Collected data
****
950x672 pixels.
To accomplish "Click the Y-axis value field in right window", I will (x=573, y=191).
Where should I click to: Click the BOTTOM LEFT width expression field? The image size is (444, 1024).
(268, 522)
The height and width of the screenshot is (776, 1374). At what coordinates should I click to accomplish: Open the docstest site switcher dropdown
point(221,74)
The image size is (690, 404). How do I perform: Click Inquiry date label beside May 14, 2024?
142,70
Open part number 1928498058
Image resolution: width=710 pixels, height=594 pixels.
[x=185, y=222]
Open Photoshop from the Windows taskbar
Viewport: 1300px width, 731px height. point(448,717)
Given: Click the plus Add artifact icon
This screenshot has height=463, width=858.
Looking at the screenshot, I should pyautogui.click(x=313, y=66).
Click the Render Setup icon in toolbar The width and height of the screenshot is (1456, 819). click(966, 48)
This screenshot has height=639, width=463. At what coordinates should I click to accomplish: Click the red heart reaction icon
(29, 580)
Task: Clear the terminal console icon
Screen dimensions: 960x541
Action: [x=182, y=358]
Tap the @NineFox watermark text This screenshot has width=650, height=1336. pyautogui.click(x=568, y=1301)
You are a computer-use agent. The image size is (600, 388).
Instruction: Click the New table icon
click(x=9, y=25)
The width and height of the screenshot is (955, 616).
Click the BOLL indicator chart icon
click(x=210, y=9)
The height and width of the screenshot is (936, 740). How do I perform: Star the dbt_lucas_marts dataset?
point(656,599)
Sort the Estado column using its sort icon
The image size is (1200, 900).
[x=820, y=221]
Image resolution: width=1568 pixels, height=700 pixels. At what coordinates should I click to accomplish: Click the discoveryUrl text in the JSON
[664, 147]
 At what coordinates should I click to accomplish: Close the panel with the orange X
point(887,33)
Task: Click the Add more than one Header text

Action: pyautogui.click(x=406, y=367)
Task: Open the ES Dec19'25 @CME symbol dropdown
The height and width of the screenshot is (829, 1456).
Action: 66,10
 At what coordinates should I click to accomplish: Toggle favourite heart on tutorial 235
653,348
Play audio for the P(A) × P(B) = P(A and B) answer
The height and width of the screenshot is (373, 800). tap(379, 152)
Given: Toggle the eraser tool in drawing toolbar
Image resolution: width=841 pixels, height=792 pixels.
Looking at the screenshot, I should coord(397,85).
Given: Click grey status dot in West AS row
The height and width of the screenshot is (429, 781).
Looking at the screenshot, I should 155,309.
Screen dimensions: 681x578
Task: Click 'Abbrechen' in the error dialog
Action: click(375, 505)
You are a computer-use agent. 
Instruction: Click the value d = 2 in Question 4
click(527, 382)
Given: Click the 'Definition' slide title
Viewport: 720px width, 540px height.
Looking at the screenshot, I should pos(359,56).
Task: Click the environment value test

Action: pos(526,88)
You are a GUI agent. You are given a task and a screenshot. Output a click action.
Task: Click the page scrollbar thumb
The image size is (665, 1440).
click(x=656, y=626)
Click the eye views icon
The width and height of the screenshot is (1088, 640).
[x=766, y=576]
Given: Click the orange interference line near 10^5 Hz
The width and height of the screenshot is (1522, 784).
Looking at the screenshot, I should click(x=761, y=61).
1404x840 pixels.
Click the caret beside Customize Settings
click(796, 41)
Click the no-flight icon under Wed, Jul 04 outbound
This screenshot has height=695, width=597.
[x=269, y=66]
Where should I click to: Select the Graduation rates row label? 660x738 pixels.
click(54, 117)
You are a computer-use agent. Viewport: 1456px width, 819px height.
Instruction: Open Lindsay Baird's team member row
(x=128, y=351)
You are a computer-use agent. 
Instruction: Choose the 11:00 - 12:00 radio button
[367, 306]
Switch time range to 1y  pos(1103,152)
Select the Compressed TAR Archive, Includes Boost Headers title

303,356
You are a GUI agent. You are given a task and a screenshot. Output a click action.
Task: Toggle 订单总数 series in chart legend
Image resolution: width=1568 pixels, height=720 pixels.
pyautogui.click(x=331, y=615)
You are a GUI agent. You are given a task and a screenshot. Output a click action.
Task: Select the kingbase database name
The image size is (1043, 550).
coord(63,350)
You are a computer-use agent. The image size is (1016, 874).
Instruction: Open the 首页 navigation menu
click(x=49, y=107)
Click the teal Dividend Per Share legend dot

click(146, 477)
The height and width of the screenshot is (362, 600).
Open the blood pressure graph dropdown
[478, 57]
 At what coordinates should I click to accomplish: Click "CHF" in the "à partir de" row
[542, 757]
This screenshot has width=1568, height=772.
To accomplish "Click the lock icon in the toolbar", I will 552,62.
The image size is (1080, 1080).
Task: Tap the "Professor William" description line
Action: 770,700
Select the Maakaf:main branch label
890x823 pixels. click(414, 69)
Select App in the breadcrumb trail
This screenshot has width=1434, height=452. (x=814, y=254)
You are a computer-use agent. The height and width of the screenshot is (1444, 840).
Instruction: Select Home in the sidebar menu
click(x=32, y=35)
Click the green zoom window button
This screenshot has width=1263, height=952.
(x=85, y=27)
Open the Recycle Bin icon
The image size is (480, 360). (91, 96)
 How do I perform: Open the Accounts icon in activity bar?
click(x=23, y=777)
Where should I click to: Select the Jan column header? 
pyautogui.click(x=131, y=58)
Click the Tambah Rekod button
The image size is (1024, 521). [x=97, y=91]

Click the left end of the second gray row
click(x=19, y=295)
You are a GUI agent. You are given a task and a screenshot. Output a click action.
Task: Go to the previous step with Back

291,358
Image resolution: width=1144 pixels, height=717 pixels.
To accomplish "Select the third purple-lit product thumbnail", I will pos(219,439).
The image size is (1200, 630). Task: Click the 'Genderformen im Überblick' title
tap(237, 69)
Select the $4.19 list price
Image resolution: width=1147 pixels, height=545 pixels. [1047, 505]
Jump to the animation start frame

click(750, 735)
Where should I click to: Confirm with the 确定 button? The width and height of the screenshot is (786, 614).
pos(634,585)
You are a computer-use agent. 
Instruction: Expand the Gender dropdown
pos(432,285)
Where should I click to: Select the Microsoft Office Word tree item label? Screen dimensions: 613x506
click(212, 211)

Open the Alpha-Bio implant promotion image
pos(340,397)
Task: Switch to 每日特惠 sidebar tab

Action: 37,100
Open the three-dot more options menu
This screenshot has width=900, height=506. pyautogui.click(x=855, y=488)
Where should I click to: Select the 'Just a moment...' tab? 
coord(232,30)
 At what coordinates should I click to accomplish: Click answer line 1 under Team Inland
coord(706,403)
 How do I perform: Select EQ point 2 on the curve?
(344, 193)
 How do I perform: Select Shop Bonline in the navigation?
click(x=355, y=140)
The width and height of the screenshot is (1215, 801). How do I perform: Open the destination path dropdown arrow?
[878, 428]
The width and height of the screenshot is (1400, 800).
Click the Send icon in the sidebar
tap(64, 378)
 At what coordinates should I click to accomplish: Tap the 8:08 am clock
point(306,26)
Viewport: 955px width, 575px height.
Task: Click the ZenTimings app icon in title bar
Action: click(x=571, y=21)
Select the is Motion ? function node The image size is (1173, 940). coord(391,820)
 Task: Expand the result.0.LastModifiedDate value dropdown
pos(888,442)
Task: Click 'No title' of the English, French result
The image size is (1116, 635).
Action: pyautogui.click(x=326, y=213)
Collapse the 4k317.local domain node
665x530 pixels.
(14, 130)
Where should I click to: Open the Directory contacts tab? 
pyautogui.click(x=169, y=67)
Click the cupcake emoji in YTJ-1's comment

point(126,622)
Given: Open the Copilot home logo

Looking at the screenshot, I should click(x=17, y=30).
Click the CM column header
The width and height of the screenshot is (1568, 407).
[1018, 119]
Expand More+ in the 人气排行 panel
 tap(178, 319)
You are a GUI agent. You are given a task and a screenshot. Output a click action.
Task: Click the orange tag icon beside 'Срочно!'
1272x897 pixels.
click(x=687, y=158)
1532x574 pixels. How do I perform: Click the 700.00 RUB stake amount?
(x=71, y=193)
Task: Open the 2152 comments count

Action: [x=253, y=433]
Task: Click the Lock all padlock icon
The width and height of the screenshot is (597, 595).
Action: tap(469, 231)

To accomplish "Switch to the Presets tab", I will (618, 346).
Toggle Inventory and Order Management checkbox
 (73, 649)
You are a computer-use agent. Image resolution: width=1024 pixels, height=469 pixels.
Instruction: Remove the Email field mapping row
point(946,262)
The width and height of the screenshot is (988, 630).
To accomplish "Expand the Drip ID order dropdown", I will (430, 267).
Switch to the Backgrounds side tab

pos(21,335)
****
* _Work instructions_
Above are the entries. Copy exactly the part that opens with the line containing "How do I perform: Select EQ" and closes with the line containing "Task: Click the orange", and no more.

* _Task answer_
 How do I perform: Select EQ point 2 on the curve?
(344, 193)
 How do I perform: Select Shop Bonline in the navigation?
click(x=355, y=140)
The width and height of the screenshot is (1215, 801). How do I perform: Open the destination path dropdown arrow?
[878, 428]
The width and height of the screenshot is (1400, 800).
Click the Send icon in the sidebar
tap(64, 378)
 At what coordinates should I click to accomplish: Tap the 8:08 am clock
point(306,26)
Viewport: 955px width, 575px height.
Task: Click the ZenTimings app icon in title bar
Action: click(x=571, y=21)
Select the is Motion ? function node The image size is (1173, 940). coord(391,820)
 Task: Expand the result.0.LastModifiedDate value dropdown
pos(888,442)
Task: Click 'No title' of the English, French result
The image size is (1116, 635).
Action: pyautogui.click(x=326, y=213)
Collapse the 4k317.local domain node
665x530 pixels.
(14, 130)
Where should I click to: Open the Directory contacts tab? 
pyautogui.click(x=169, y=67)
Click the cupcake emoji in YTJ-1's comment

point(126,622)
Given: Open the Copilot home logo

Looking at the screenshot, I should click(x=17, y=30).
Click the CM column header
The width and height of the screenshot is (1568, 407).
[1018, 119]
Expand More+ in the 人气排行 panel
 tap(178, 319)
You are a GUI agent. You are given a task and a screenshot. Output a click action.
Task: Click the orange tag icon beside 'Срочно!'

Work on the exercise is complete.